IPv6 day and the state of the edge

IP address scarcity added to the gravitational force of centralization.

IPv6 logoIPv6 enters into permanent operation today and we’ll finally have all the addresses we need. Unfortunately the old system with its baked in scarcity — operating like a tireless gravitational force — has already had a few decades to deform the architecture of the Internet in important and perhaps irreversible ways.

I got a notice from Apple reminding me that my MobileMe hosting is going away on June 30. I’m lazy when it comes to certain things and at one point or another iWeb and MobileMe seemed like a simple way to get a personal web page out there. I just wanted a bit of publicly searchable state to clarify who I am (as differentiated from that other Jim Stogdill on the web) that wasn’t mediated, moderated, monetized, and walled off by Facebook or some other Austro-Hungarian Central Power of the web. A little place I could call my own.

Really, this is a stupid problem to have. In the last month those pages have had fewer than 100 visits and I could have served them all from a low wattage pluggable computer stashed in a closet without it breaking a sweat. But the Internet doesn’t work that way, or not as easily as it should. And at least one of the reasons is its history of address scarcity.

I attended the “Internet Everywhere” panel at the World Science Festival over the weekend. Maybe the most interesting bit was when Neil Gershenfeld forcefully reminded us that the Internet was never intended to be just a bitnet. He was thanking Vint Cerf for making state-full edges a core design principle of the original web. Distributed state meant that adding nodes also added capability and that ownership and power stayed distributed as the Net grew. Maybe it’s a sign of where we are now that the man he was thanking works for the web’s other Central Power these days.
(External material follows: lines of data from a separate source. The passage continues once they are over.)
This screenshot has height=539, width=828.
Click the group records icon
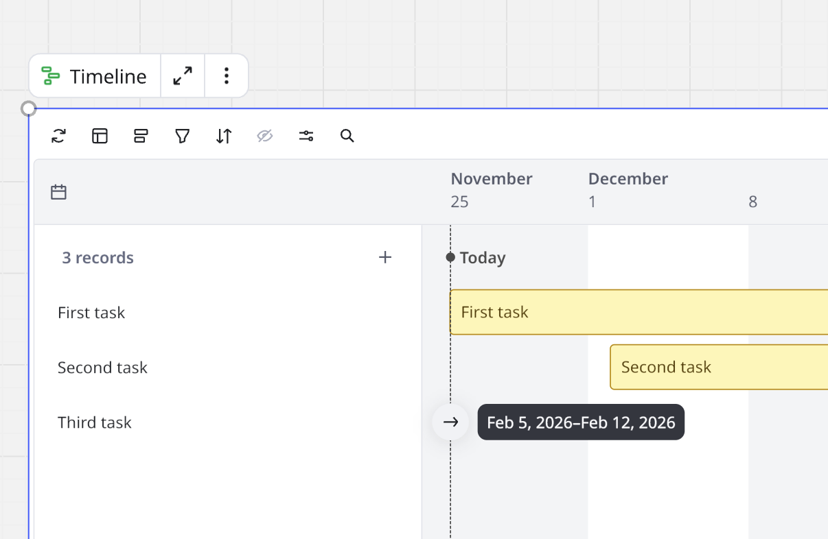(x=141, y=136)
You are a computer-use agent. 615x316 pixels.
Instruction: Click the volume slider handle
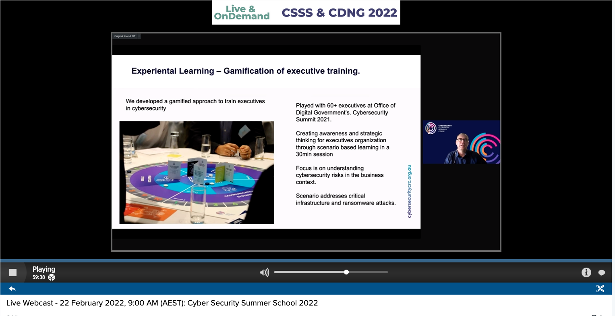coord(346,272)
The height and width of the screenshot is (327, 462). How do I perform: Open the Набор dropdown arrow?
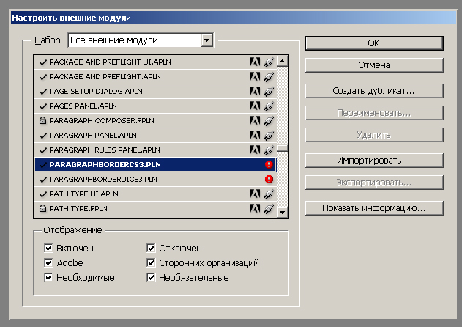[207, 40]
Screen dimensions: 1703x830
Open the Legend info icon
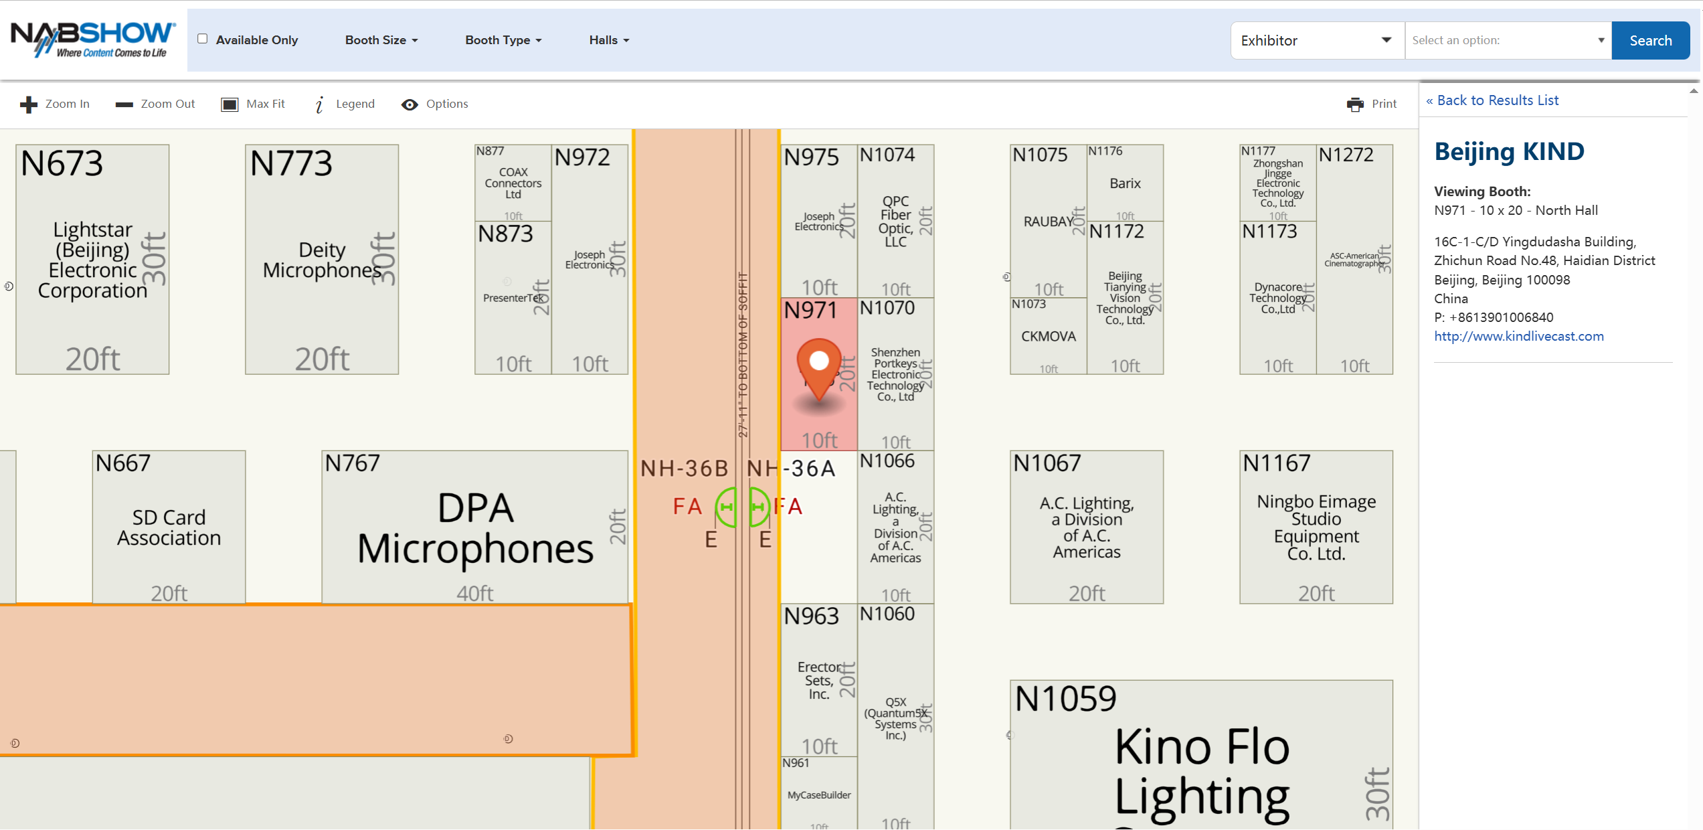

Unfortunately that chronic shortage of addresses contracted the web, shifting the definition of “edge” from the device you are looking at to the ISP it’s connected to. That redefinition from Internet host to mere remote client means that I have to go through the minor hassle of re-hosting my four little pages of HTML instead of happily forgetting that it’s in my closet.

I’ve long been vexed by the asymmetry inherent in DHCP-enabled second class citizenship and I remember the first time I tried to build a permanently addressable home on the web. It was a bunch of years ago and I had my eye on a used Cobalt Qube on eBay. I figured I’d use it as a web server and blog host etc. But like I said before, sometimes I’m lazy, and a fixed IP address was too expensive and (at least at the time) Dynamic DNS was enough of a hurdle for me to say “to hell with it.”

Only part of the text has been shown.